/---

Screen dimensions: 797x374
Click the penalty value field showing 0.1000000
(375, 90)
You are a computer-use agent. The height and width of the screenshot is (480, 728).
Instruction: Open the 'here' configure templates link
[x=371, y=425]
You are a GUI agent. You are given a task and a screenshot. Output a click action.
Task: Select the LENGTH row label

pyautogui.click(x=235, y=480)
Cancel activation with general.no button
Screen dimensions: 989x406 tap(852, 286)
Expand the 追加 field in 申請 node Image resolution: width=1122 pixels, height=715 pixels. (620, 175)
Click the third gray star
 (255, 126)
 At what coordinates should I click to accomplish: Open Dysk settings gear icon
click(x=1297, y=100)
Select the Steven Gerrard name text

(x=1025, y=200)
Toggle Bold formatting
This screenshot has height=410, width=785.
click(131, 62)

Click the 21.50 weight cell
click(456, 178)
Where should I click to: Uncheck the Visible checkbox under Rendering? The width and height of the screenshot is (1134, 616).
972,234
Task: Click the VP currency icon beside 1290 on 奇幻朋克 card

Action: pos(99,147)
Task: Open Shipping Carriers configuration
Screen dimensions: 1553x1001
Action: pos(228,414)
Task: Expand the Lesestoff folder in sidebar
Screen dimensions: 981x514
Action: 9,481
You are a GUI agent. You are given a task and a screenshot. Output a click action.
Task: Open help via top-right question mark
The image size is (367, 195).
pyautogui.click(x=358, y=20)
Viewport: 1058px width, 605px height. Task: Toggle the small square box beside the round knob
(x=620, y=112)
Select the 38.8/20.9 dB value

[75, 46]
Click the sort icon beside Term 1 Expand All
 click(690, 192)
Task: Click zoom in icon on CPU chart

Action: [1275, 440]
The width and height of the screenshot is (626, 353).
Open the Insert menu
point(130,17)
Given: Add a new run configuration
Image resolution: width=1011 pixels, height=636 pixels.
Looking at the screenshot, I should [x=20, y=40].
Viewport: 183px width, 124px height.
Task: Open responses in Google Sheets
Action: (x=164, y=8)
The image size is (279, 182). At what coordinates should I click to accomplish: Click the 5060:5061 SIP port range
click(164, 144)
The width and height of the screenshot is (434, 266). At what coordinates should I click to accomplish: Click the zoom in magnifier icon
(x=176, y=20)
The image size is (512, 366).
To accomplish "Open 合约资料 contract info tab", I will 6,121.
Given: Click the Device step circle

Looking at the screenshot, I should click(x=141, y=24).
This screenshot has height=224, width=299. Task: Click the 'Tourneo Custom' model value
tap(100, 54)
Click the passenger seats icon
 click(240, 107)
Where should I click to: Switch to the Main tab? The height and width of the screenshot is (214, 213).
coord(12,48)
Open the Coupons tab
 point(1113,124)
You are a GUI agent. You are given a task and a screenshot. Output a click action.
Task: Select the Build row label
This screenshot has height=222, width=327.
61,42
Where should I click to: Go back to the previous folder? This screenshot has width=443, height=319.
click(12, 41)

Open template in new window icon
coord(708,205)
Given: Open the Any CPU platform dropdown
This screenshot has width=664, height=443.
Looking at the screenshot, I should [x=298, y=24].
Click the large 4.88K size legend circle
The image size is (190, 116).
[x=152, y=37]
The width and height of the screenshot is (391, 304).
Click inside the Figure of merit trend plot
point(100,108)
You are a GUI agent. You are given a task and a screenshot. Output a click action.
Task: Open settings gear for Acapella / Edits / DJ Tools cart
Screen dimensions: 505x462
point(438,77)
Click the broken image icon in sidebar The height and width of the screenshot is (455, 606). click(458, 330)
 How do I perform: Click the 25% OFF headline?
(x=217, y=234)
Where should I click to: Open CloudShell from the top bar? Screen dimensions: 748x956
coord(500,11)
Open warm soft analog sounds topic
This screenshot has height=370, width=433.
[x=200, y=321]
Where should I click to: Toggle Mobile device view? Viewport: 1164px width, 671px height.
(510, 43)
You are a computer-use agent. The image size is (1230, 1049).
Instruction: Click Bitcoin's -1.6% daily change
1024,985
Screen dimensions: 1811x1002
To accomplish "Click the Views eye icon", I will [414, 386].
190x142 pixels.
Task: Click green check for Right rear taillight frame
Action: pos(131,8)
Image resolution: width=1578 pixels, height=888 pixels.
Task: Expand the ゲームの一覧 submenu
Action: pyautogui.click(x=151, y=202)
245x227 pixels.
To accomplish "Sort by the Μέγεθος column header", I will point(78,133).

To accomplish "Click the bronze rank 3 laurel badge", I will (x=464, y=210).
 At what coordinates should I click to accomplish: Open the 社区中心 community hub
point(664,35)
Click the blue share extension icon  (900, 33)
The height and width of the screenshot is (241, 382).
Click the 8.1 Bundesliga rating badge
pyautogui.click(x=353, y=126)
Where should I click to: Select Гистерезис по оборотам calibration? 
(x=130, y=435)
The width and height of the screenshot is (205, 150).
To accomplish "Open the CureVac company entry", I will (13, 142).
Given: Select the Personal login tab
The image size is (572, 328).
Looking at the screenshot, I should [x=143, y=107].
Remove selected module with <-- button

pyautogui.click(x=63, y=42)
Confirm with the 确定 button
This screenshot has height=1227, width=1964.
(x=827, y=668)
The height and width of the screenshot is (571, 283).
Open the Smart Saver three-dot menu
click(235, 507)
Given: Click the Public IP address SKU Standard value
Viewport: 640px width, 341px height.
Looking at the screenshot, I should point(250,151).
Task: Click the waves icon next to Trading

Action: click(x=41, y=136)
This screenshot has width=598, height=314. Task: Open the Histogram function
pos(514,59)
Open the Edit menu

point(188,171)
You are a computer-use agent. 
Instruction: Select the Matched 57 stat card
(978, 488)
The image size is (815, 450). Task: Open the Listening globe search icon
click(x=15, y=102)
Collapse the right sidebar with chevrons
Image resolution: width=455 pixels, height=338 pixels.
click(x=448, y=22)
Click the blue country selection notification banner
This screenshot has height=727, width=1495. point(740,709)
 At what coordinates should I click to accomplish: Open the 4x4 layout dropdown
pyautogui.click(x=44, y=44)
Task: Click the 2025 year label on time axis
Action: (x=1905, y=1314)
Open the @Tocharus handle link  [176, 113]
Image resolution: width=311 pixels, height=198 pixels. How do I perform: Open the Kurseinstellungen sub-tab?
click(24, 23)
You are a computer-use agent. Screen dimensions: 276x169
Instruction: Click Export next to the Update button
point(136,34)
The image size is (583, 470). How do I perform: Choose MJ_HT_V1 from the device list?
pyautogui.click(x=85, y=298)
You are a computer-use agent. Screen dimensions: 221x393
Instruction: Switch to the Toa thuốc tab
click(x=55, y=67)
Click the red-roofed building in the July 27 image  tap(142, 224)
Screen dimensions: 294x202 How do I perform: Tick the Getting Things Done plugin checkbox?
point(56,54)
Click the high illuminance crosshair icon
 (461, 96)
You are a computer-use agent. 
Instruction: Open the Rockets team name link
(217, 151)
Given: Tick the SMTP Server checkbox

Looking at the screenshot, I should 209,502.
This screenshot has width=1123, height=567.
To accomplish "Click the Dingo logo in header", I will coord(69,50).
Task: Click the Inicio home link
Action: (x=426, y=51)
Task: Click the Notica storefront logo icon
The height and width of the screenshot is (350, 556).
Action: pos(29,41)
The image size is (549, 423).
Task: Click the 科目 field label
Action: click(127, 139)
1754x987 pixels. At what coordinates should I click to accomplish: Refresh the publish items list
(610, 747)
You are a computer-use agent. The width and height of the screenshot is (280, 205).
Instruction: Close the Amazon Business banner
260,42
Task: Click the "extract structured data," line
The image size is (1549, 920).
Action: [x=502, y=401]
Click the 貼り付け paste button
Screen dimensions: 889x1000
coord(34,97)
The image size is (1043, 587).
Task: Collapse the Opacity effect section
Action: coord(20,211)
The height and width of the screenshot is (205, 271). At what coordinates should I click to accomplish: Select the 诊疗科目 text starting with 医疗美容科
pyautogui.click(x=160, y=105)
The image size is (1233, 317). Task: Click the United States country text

\---

YOUR TASK:
Copy the records verbatim, starting with the line containing "Where should I click to: Go" and ending with the line containing "[x=152, y=37]", both lines included.

FINISHED ANSWER:
Where should I click to: Go back to the previous folder? This screenshot has width=443, height=319.
click(12, 41)

Open template in new window icon
coord(708,205)
Given: Open the Any CPU platform dropdown
This screenshot has width=664, height=443.
Looking at the screenshot, I should [x=298, y=24].
Click the large 4.88K size legend circle
The image size is (190, 116).
[x=152, y=37]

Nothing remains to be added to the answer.